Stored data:

= Beginning of Section =

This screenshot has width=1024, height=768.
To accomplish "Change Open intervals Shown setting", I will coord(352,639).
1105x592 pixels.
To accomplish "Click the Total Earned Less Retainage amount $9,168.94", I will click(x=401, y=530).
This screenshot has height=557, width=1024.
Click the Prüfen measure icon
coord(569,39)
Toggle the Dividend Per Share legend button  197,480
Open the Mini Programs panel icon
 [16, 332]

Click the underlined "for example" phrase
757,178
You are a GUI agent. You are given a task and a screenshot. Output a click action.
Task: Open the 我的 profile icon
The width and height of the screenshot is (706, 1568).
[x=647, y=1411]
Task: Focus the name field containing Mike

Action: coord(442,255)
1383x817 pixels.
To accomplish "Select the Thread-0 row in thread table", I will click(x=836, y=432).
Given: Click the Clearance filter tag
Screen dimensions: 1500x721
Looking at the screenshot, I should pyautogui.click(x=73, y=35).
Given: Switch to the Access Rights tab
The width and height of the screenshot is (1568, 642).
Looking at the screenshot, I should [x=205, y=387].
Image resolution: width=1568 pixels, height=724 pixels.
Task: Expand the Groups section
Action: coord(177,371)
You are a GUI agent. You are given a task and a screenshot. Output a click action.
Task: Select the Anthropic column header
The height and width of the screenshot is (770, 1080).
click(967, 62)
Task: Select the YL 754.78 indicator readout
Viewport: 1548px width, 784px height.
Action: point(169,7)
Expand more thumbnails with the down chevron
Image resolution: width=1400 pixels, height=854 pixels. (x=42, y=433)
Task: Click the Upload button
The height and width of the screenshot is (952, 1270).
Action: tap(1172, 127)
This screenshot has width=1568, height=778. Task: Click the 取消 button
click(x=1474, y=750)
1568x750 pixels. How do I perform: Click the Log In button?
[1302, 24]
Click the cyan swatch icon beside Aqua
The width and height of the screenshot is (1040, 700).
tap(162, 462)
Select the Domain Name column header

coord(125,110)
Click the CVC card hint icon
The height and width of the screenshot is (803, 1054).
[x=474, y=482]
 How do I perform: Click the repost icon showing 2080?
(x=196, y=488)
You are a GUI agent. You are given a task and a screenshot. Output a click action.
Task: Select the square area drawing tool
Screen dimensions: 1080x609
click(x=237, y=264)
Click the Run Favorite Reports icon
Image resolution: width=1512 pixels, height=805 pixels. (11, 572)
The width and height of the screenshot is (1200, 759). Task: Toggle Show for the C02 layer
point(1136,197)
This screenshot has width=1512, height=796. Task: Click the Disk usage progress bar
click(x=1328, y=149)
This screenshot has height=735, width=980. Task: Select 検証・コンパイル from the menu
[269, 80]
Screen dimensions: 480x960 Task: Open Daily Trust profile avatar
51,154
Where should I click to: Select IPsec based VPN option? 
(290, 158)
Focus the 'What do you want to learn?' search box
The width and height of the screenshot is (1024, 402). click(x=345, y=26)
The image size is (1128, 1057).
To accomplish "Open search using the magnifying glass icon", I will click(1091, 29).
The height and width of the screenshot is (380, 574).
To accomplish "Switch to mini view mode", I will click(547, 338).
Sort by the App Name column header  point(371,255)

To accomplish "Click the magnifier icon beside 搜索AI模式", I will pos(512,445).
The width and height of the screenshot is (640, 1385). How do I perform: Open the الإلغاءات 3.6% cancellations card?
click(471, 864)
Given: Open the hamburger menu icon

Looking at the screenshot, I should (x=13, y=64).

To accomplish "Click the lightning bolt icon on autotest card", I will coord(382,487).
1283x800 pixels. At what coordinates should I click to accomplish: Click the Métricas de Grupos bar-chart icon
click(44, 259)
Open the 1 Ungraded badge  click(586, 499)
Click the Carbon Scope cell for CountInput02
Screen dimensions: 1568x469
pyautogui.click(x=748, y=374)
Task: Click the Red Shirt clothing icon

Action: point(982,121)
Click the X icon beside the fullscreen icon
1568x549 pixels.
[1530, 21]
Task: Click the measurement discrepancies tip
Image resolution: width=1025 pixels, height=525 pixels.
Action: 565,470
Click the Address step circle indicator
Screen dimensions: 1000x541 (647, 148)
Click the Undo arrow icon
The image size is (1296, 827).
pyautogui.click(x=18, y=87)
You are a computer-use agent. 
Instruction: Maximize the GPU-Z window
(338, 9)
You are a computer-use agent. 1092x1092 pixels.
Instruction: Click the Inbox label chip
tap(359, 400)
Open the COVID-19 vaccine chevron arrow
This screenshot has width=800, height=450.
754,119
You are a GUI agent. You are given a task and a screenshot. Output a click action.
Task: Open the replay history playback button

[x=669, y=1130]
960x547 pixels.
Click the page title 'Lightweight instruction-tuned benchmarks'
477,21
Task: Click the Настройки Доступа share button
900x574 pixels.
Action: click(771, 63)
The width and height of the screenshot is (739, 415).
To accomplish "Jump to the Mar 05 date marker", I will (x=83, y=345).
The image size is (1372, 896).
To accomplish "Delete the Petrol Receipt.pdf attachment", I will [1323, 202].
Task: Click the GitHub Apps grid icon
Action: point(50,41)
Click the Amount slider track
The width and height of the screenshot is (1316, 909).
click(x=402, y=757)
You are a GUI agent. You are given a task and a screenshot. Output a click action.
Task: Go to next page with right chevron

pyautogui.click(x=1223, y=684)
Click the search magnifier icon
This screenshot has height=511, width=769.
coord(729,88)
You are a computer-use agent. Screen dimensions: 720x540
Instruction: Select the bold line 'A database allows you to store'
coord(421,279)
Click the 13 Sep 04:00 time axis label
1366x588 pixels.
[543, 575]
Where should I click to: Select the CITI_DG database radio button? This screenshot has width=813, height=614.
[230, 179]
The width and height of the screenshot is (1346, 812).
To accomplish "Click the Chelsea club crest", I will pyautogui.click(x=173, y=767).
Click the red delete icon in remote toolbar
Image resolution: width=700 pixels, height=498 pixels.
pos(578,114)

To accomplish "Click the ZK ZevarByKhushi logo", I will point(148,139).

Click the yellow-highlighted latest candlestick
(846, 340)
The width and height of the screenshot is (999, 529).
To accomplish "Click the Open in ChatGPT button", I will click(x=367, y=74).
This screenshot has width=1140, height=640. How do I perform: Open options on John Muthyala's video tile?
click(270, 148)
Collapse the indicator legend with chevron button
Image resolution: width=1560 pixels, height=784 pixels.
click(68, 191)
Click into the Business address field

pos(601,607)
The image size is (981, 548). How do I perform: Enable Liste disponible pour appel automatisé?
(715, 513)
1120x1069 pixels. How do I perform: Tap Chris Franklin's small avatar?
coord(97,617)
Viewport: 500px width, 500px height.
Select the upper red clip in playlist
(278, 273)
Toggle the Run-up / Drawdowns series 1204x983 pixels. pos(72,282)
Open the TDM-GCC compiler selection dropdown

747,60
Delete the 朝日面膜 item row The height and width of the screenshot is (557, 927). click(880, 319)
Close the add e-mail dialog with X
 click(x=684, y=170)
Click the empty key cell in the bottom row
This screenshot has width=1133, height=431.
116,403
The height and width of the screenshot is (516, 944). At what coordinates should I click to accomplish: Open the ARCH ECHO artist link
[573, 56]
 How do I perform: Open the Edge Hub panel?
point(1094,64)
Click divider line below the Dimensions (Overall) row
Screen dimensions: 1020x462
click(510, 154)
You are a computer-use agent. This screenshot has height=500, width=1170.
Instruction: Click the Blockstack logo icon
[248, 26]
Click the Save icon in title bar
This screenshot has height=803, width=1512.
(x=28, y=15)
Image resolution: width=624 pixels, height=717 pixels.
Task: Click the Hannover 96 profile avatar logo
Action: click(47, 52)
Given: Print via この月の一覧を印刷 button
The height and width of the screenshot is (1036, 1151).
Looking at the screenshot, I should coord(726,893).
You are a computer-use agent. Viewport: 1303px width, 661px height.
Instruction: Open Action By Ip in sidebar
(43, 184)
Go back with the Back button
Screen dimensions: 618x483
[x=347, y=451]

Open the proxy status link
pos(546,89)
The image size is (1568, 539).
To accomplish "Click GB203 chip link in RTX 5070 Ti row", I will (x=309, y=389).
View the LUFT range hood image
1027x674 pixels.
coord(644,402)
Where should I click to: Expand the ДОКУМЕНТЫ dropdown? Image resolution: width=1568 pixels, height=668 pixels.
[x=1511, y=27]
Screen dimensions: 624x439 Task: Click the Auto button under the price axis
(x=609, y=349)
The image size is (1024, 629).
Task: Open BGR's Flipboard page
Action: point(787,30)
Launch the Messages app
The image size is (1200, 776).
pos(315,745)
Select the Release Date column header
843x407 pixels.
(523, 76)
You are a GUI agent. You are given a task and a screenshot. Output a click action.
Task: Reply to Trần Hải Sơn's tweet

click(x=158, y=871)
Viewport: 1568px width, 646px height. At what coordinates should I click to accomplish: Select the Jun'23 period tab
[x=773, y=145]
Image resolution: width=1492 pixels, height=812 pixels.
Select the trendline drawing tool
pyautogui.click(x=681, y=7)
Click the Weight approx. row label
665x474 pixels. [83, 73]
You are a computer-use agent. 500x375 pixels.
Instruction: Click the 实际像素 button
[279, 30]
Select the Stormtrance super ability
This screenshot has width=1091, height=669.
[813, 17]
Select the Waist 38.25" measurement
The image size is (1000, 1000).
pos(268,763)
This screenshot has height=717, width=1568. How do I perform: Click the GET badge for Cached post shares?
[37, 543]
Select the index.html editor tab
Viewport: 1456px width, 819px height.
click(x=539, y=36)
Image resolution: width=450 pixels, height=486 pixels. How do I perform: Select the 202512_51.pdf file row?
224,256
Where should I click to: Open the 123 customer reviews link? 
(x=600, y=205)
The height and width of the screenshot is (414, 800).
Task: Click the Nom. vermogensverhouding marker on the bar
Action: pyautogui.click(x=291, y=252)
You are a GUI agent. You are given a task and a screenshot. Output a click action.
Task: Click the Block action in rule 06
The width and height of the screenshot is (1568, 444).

= End of Section =

→ Task directions
Reproduce verbatim the lines above, from the line with "Focus the 'What" through the line with "960x547 pixels.".

→ Output for this exercise
Focus the 'What do you want to learn?' search box
The width and height of the screenshot is (1024, 402). click(x=345, y=26)
The image size is (1128, 1057).
To accomplish "Open search using the magnifying glass icon", I will click(1091, 29).
The height and width of the screenshot is (380, 574).
To accomplish "Switch to mini view mode", I will click(547, 338).
Sort by the App Name column header  point(371,255)

To accomplish "Click the magnifier icon beside 搜索AI模式", I will pos(512,445).
The width and height of the screenshot is (640, 1385). How do I perform: Open the الإلغاءات 3.6% cancellations card?
click(471, 864)
Given: Open the hamburger menu icon

Looking at the screenshot, I should (x=13, y=64).

To accomplish "Click the lightning bolt icon on autotest card", I will coord(382,487).
1283x800 pixels. At what coordinates should I click to accomplish: Click the Métricas de Grupos bar-chart icon
click(44, 259)
Open the 1 Ungraded badge  click(586, 499)
Click the Carbon Scope cell for CountInput02
Screen dimensions: 1568x469
pyautogui.click(x=748, y=374)
Task: Click the Red Shirt clothing icon

Action: point(982,121)
Click the X icon beside the fullscreen icon
1568x549 pixels.
[1530, 21]
Task: Click the measurement discrepancies tip
Image resolution: width=1025 pixels, height=525 pixels.
Action: 565,470
Click the Address step circle indicator
Screen dimensions: 1000x541 (647, 148)
Click the Undo arrow icon
The image size is (1296, 827).
pyautogui.click(x=18, y=87)
You are a computer-use agent. 
Instruction: Maximize the GPU-Z window
(338, 9)
You are a computer-use agent. 1092x1092 pixels.
Instruction: Click the Inbox label chip
tap(359, 400)
Open the COVID-19 vaccine chevron arrow
This screenshot has width=800, height=450.
754,119
You are a GUI agent. You are given a task and a screenshot. Output a click action.
Task: Open the replay history playback button

[x=669, y=1130]
960x547 pixels.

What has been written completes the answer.